THE PROBLEM:
The records below need to be printed in full. Keep each one exact.

________________

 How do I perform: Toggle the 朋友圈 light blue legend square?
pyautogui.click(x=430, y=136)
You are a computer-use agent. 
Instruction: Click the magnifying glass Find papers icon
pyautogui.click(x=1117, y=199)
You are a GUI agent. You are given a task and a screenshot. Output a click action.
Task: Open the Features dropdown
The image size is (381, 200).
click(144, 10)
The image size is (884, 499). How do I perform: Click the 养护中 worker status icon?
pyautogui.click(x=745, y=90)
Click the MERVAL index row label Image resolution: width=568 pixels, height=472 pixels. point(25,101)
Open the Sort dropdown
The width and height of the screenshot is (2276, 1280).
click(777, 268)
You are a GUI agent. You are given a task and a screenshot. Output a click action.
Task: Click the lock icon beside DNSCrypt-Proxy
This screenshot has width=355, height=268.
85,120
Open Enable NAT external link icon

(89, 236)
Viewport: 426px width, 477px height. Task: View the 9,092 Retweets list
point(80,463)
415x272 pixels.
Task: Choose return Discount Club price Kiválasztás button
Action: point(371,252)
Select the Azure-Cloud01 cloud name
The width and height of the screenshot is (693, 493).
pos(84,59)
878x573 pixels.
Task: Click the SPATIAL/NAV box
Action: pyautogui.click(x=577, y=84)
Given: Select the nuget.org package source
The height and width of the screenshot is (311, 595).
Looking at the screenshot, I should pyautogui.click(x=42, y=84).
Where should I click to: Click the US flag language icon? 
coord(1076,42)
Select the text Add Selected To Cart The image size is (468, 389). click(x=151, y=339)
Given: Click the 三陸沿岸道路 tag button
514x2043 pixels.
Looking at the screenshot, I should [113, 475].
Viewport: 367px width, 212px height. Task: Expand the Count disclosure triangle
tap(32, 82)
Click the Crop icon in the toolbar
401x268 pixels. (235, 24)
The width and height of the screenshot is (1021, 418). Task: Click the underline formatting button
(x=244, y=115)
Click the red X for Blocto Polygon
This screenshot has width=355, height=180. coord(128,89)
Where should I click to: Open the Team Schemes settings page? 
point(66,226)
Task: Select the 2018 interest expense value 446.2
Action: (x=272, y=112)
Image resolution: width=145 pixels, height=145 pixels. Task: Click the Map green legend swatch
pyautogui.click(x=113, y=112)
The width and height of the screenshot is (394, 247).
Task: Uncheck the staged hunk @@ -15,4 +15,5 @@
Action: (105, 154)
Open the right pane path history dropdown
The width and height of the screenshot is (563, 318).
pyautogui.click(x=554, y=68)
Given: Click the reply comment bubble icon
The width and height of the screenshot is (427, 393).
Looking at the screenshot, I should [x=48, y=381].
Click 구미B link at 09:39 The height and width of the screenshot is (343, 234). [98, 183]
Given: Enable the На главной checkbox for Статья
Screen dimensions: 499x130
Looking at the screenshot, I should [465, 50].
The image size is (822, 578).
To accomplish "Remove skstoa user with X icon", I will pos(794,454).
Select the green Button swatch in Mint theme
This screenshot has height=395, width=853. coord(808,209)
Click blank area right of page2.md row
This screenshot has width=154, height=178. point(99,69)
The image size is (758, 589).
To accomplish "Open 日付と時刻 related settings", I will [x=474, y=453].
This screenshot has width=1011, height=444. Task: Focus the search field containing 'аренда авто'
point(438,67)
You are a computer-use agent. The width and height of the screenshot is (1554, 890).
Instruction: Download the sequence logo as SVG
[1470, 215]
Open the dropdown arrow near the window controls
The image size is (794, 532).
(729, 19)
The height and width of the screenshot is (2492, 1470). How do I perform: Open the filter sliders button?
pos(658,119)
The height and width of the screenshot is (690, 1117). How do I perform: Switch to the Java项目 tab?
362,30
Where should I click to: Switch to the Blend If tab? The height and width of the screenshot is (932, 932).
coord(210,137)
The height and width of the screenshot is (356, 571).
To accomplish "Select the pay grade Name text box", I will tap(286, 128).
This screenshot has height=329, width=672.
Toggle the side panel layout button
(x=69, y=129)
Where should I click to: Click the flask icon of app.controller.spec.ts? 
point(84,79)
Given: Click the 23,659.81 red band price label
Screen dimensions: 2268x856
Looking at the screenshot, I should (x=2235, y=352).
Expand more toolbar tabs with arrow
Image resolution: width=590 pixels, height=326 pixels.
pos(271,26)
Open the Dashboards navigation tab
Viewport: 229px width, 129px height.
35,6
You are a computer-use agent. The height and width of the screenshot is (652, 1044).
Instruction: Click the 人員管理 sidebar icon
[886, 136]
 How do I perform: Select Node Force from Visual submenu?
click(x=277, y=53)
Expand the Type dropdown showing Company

________________

WRITTEN RESPONSE:
 How do I perform: Toggle the 朋友圈 light blue legend square?
pyautogui.click(x=430, y=136)
You are a computer-use agent. 
Instruction: Click the magnifying glass Find papers icon
pyautogui.click(x=1117, y=199)
You are a GUI agent. You are given a task and a screenshot. Output a click action.
Task: Open the Features dropdown
The image size is (381, 200).
click(144, 10)
The image size is (884, 499). How do I perform: Click the 养护中 worker status icon?
pyautogui.click(x=745, y=90)
Click the MERVAL index row label Image resolution: width=568 pixels, height=472 pixels. point(25,101)
Open the Sort dropdown
The width and height of the screenshot is (2276, 1280).
click(777, 268)
You are a GUI agent. You are given a task and a screenshot. Output a click action.
Task: Click the lock icon beside DNSCrypt-Proxy
This screenshot has width=355, height=268.
85,120
Open Enable NAT external link icon

(89, 236)
Viewport: 426px width, 477px height. Task: View the 9,092 Retweets list
point(80,463)
415x272 pixels.
Task: Choose return Discount Club price Kiválasztás button
Action: point(371,252)
Select the Azure-Cloud01 cloud name
The width and height of the screenshot is (693, 493).
pos(84,59)
878x573 pixels.
Task: Click the SPATIAL/NAV box
Action: pyautogui.click(x=577, y=84)
Given: Select the nuget.org package source
The height and width of the screenshot is (311, 595).
Looking at the screenshot, I should pyautogui.click(x=42, y=84).
Where should I click to: Click the US flag language icon? 
coord(1076,42)
Select the text Add Selected To Cart The image size is (468, 389). click(x=151, y=339)
Given: Click the 三陸沿岸道路 tag button
514x2043 pixels.
Looking at the screenshot, I should [113, 475].
Viewport: 367px width, 212px height. Task: Expand the Count disclosure triangle
tap(32, 82)
Click the Crop icon in the toolbar
401x268 pixels. (235, 24)
The width and height of the screenshot is (1021, 418). Task: Click the underline formatting button
(x=244, y=115)
Click the red X for Blocto Polygon
This screenshot has width=355, height=180. coord(128,89)
Where should I click to: Open the Team Schemes settings page? 
point(66,226)
Task: Select the 2018 interest expense value 446.2
Action: (x=272, y=112)
Image resolution: width=145 pixels, height=145 pixels. Task: Click the Map green legend swatch
pyautogui.click(x=113, y=112)
The width and height of the screenshot is (394, 247).
Task: Uncheck the staged hunk @@ -15,4 +15,5 @@
Action: (105, 154)
Open the right pane path history dropdown
The width and height of the screenshot is (563, 318).
pyautogui.click(x=554, y=68)
Given: Click the reply comment bubble icon
The width and height of the screenshot is (427, 393).
Looking at the screenshot, I should [x=48, y=381].
Click 구미B link at 09:39 The height and width of the screenshot is (343, 234). [98, 183]
Given: Enable the На главной checkbox for Статья
Screen dimensions: 499x130
Looking at the screenshot, I should [465, 50].
The image size is (822, 578).
To accomplish "Remove skstoa user with X icon", I will pos(794,454).
Select the green Button swatch in Mint theme
This screenshot has height=395, width=853. coord(808,209)
Click blank area right of page2.md row
This screenshot has width=154, height=178. point(99,69)
The image size is (758, 589).
To accomplish "Open 日付と時刻 related settings", I will [x=474, y=453].
This screenshot has width=1011, height=444. Task: Focus the search field containing 'аренда авто'
point(438,67)
You are a computer-use agent. The width and height of the screenshot is (1554, 890).
Instruction: Download the sequence logo as SVG
[1470, 215]
Open the dropdown arrow near the window controls
The image size is (794, 532).
(729, 19)
The height and width of the screenshot is (2492, 1470). How do I perform: Open the filter sliders button?
pos(658,119)
The height and width of the screenshot is (690, 1117). How do I perform: Switch to the Java项目 tab?
362,30
Where should I click to: Switch to the Blend If tab? The height and width of the screenshot is (932, 932).
coord(210,137)
The height and width of the screenshot is (356, 571).
To accomplish "Select the pay grade Name text box", I will tap(286, 128).
This screenshot has height=329, width=672.
Toggle the side panel layout button
(x=69, y=129)
Where should I click to: Click the flask icon of app.controller.spec.ts? 
point(84,79)
Given: Click the 23,659.81 red band price label
Screen dimensions: 2268x856
Looking at the screenshot, I should (x=2235, y=352).
Expand more toolbar tabs with arrow
Image resolution: width=590 pixels, height=326 pixels.
pos(271,26)
Open the Dashboards navigation tab
Viewport: 229px width, 129px height.
35,6
You are a computer-use agent. The height and width of the screenshot is (652, 1044).
Instruction: Click the 人員管理 sidebar icon
[886, 136]
 How do I perform: Select Node Force from Visual submenu?
click(x=277, y=53)
Expand the Type dropdown showing Company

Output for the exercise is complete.